MATERIAL SUPPLIED:
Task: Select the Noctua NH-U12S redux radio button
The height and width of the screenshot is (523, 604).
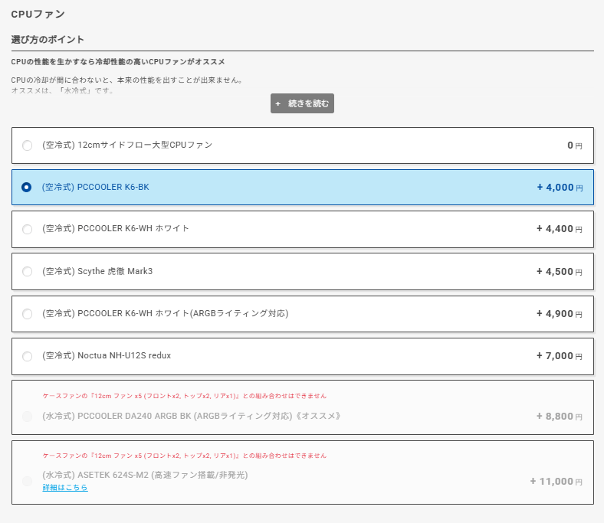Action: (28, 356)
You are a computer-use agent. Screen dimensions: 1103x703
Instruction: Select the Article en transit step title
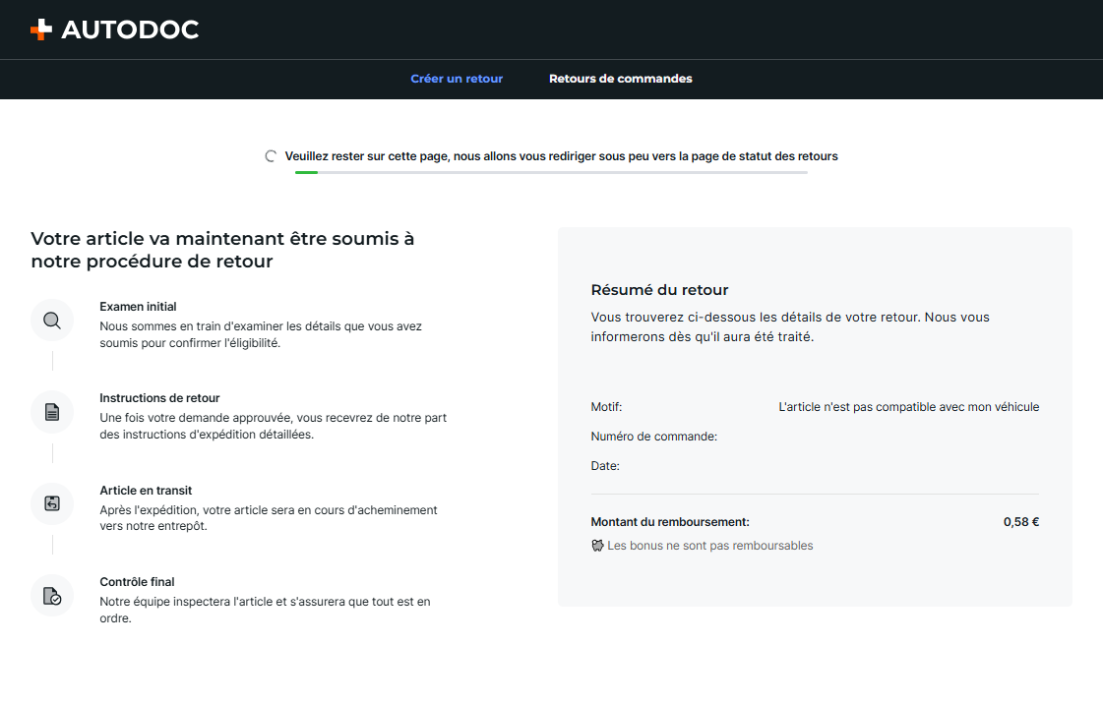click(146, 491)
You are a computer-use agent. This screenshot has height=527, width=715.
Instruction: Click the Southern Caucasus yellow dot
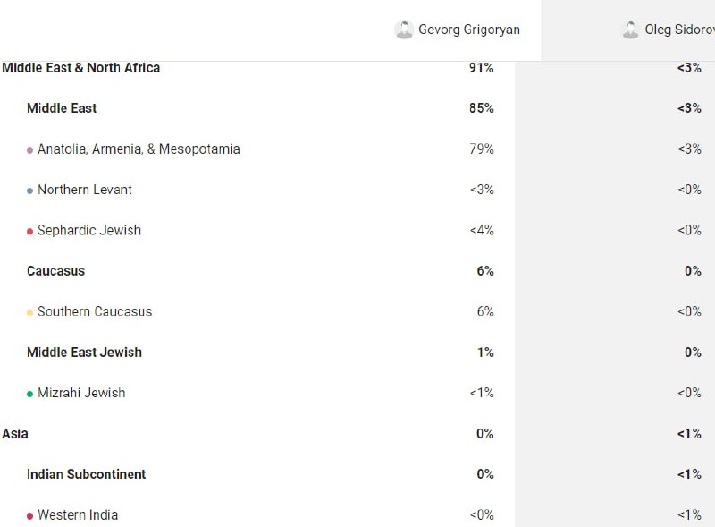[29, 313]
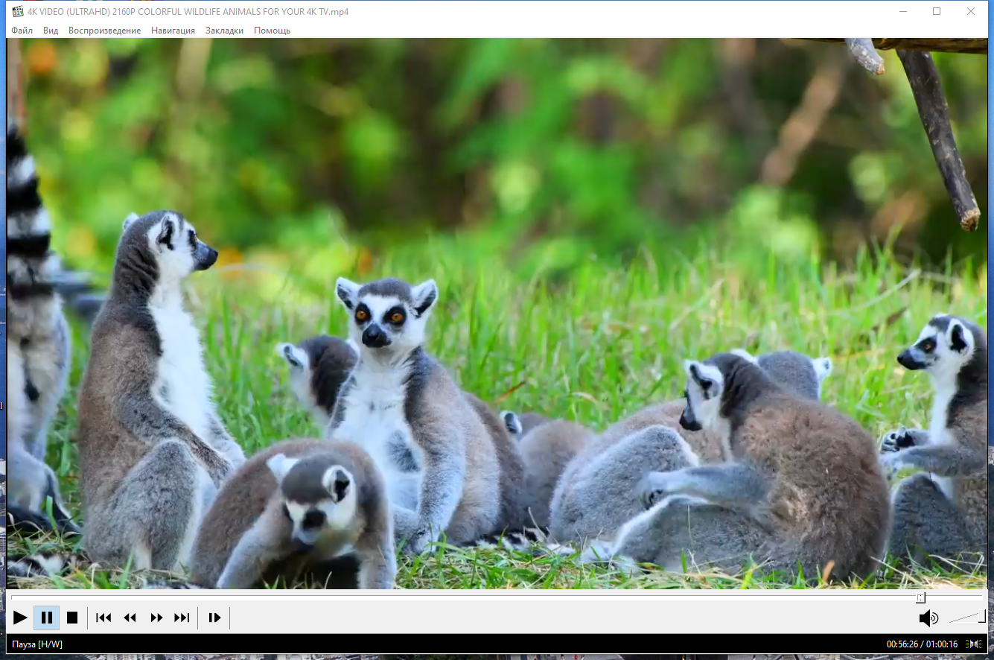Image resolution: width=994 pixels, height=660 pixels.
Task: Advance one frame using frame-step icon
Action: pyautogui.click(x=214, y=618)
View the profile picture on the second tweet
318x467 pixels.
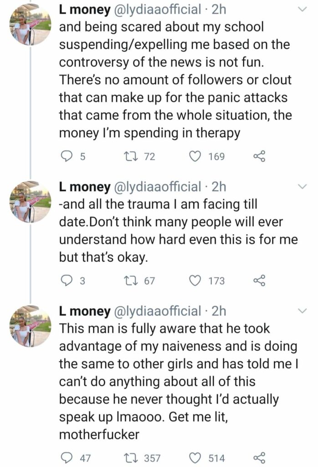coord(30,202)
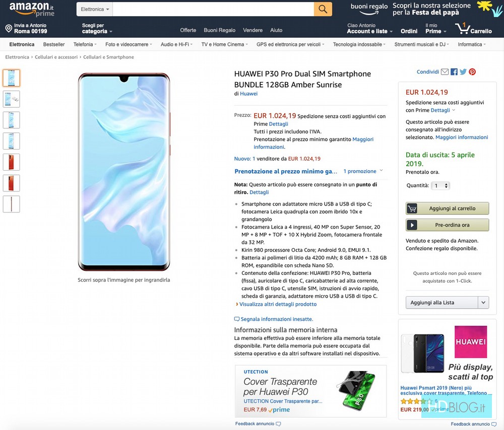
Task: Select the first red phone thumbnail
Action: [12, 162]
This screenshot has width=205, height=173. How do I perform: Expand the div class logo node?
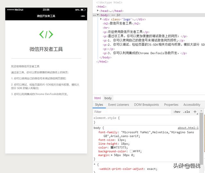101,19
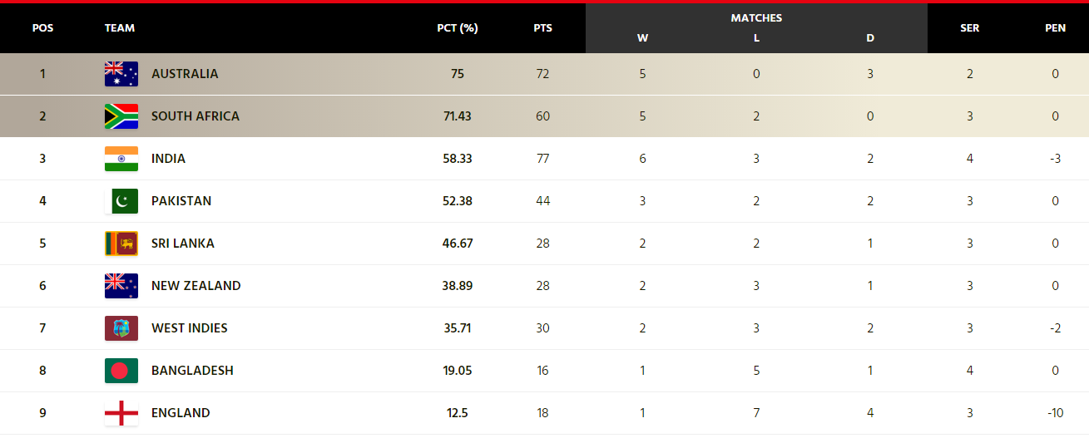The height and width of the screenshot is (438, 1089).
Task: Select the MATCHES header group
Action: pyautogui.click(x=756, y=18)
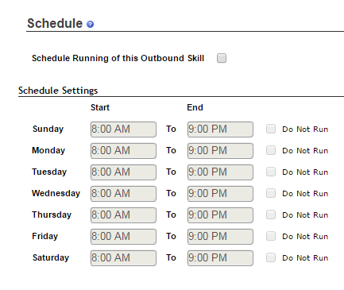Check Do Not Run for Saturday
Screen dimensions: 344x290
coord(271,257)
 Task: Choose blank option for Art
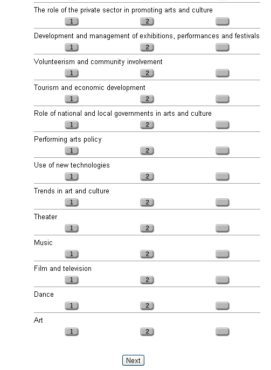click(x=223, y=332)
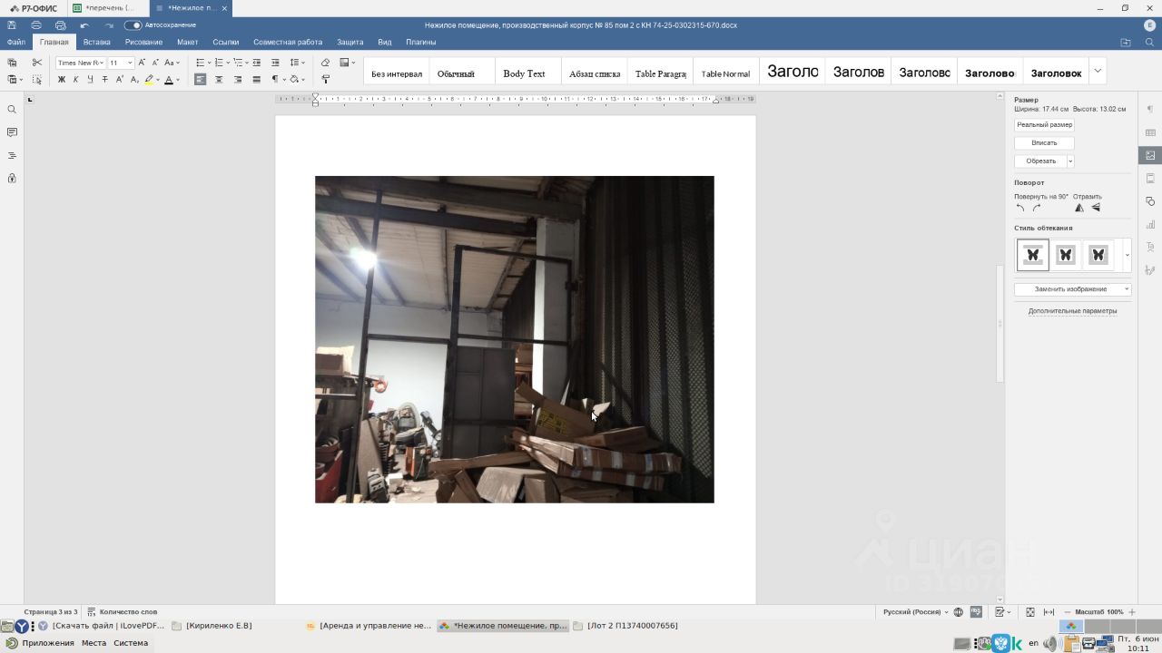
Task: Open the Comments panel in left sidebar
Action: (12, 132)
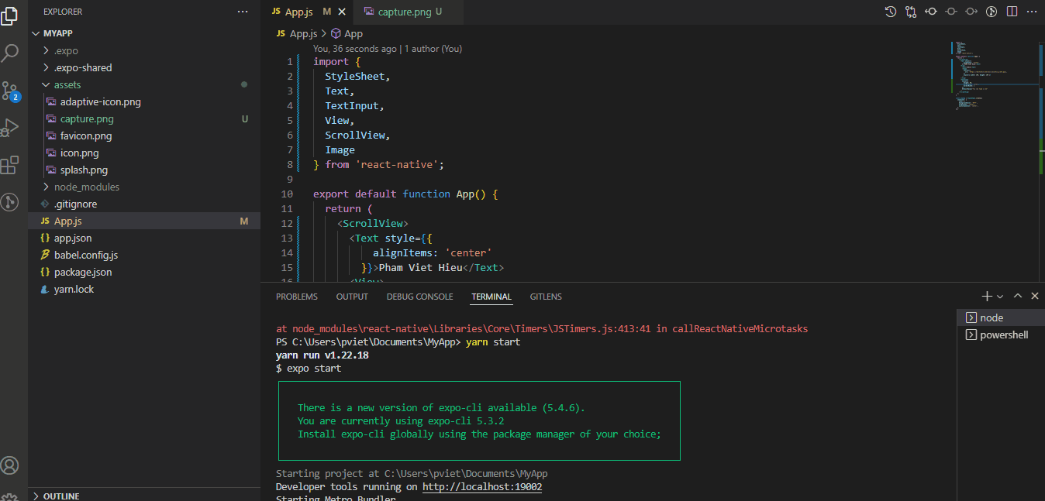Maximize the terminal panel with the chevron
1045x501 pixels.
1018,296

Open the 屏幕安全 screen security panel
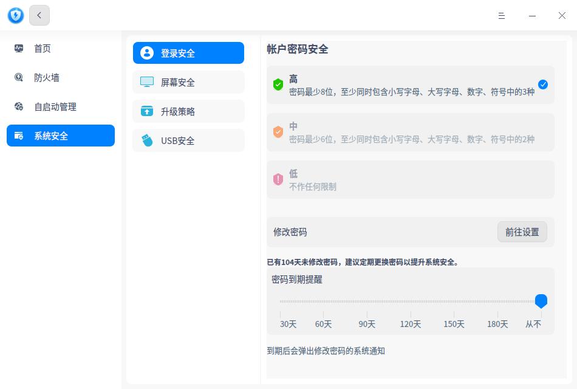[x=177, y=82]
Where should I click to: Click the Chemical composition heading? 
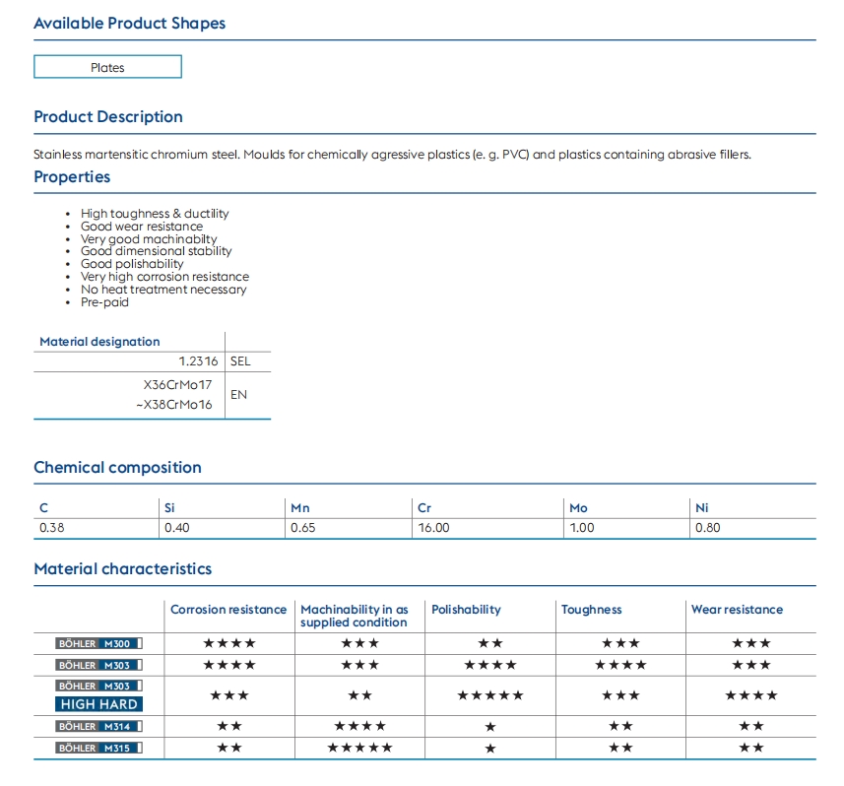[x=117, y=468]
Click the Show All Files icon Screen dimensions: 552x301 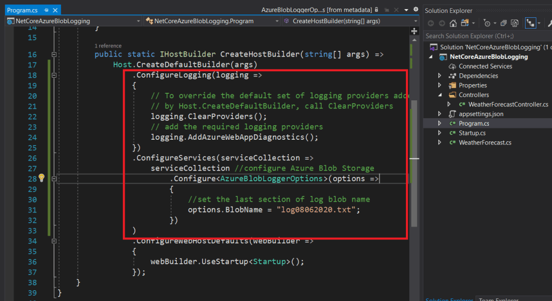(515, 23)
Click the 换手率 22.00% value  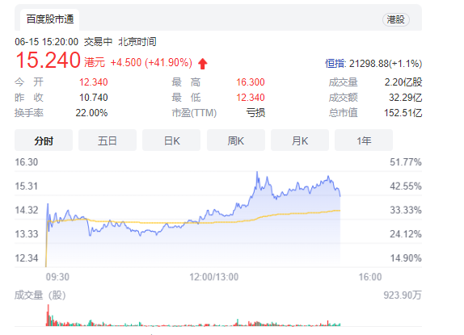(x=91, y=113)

TASK DETAILS:
This exercise needs every line of the listing that contains the word "computer".

SOLUTION BELOW:
You are a computer-use agent. Screen dimensions: 1103x703
You are a computer-use agent. This screenshot has height=527, width=715.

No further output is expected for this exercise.